After the River, there are five cards face up on the table. That means there are now 45 cards unseen.
(That’s 52, less the 2 in your Hand, less the cards face up, on the table.)
Suppose you hold 5♥, 5♣ and the Flop doesn’t have either the 5♦ or the 5♠.
Suppose you want to calculate the probability of getting one of the 2 cards that’ll improve your hand on the next two cards laid face up.
The probability of getting either the 5♦ or the 5♠, immediately after the flop (when there are 47 cards unseen) is 4.25% as we’ve noted before in Table 1. (That’s 2/47.)
That’s the probability of getting one of your outs on the Turn and the River.
If there were just one card to go, you’d expect the probability to be half as much.
>That’s still confusing!
Okay, we’ll do it this way:
* If you have 52 cards and you ask: “How many ways can I be dealt 2 cards?”
* The answer is: 52!/(2! 50!) = (52)(51)/(2)(1) = 1326, denoted by 52C2 … read as 52-Choose-2.
Note that 52! = (52)(51)(50)…(3)(2)(1), the product of all integers from 1 to 52.
* In general, if you have N cards and you ask: “How many ways can I be dealt M cards”, the answer is NCM.
>So there are 1326 possible 2-card hands dealt in Texas Hold’em?
Yes. In fact, there are 52 possibilities for the first card and (having dealt that card) 51 for the second so that makes (52)(51) = 2652.
However, among these 2652 possibilities we’d find 2 identical hands: [5♦, 5♠] as well as [5♠, 5♦].
Since one doesn’t distinguish between these 2 hands, we divide 2652 by 2 getting our 1326 … and that’s 52C2. Suppose we ask: “How many ways can I deal a pair?”
* There are 1326 ways to be dealt two cards, how many of these are pairs?
* There are four 2s in the deck, 2♥, 2♦, 2♣, 2♠.
* We want to choose 2 of them. The number of ways is 4C2 = (4)(3)/2 = 6.
* For all 13 cards, from the 2 to the A, that means 13*6 = 78 possible pairs.
* So, of the 1326 possible 2-card hands, 78 will be a pair.
* The probability of being dealt a pair is then: 78/1326 = 0.0588 or 5.88%.
The odds are then: 100/probability – 1 = 100/5.88 – 1 = 16, hence 16-to-1.
>Isn’t there some magic (and simple!) formula?
* You calculate the total number of ways that something can happen (like 1326 ways to deal 2 cards).
* From these, you identify the number of ways that something special can happen (like 78 ways to get a pair).
* You divide the latter by the former (like 78/1326 to get 5.88% probability of something special happening).

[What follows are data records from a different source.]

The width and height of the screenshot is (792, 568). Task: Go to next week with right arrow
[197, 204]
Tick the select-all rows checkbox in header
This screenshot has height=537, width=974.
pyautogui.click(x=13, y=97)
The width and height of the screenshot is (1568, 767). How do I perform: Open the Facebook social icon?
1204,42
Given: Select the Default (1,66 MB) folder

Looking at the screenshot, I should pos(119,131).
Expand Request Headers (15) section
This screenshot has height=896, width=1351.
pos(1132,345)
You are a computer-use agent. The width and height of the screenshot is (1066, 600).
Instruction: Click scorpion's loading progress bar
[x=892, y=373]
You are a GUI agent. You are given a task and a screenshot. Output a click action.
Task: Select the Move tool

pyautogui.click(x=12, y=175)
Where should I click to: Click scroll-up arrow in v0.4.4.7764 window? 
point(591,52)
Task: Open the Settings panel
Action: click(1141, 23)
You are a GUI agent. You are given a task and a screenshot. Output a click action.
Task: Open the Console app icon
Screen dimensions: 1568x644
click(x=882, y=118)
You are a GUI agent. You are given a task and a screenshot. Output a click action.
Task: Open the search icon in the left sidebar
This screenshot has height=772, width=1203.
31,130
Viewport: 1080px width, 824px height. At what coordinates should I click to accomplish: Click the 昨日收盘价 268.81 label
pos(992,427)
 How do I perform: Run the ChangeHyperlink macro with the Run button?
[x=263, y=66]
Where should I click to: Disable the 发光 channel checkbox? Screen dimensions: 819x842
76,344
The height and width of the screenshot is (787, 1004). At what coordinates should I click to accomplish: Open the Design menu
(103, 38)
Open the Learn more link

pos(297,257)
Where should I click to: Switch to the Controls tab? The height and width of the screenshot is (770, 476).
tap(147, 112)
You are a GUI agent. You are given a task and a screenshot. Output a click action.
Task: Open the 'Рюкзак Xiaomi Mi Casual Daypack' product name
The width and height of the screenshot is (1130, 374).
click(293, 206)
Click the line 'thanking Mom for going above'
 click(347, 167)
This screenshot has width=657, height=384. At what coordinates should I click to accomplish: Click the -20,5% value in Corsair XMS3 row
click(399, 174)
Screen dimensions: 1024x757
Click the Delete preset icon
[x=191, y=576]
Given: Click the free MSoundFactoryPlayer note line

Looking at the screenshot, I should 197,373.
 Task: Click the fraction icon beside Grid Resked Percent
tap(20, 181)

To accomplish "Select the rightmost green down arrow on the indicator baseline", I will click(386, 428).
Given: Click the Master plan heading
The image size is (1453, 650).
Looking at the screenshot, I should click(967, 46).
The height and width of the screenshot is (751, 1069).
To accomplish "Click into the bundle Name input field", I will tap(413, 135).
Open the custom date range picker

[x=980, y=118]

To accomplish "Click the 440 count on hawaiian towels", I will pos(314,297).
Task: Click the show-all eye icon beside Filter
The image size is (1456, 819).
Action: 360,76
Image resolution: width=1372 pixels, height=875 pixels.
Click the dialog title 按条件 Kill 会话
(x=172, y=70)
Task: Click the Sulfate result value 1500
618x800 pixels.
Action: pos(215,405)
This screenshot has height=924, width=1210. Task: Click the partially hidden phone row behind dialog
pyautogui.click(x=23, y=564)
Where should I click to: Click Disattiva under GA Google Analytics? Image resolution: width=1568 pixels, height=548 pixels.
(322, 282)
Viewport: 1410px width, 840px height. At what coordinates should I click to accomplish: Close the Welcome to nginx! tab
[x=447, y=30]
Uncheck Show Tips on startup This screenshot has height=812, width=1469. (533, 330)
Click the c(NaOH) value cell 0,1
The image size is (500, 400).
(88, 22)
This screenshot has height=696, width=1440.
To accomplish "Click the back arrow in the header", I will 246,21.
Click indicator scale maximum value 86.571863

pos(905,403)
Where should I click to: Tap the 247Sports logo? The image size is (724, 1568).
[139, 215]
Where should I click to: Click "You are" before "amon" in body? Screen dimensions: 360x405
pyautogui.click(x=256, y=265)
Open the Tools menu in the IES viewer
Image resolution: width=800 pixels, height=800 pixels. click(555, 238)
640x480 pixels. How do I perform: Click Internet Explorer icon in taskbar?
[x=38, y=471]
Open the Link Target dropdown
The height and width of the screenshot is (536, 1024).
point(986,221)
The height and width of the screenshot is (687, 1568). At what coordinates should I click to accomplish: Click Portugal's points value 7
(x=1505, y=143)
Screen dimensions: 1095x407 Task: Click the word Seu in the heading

>I think there’s a magic formula there.
Yes, there are a couple and they go like this >>>>>>>>>>>>>
Okay, let’s do something more complicated:
* Suppose there are 4 outs and you want 1 of these 4 outs to improve your hand.
* After the Flop, there are 47 card unseen.
* The number of possible combinations of 2 cards for the Turn and the River is 47C2.
* How many of these will have 1 of the 4 outs?
* To calculate this, we remove the 4 outs, leaving 47 – 4 = 43 cards.
* There are 43C2 ways to deal 2 cards from these 43 cards … and NONE will have any of the 4 outs (because we’ve removed them).
* So how many of the 2 cards (from the Turn and the River) WILL have 1 of the 4 outs?
* It’s 47C2 – 43C2 = (total 2-card deals) – (those that do NOT have an out card).
* The probability is then: [ 47C2 – 43C2] / 47C2 = (number with at least 1 of the outs) / (total 2-card deals).
* That’s a probability of 1 – 43C2 / 47C2 = 1 – 0.835 = 0.165 or 16.5%.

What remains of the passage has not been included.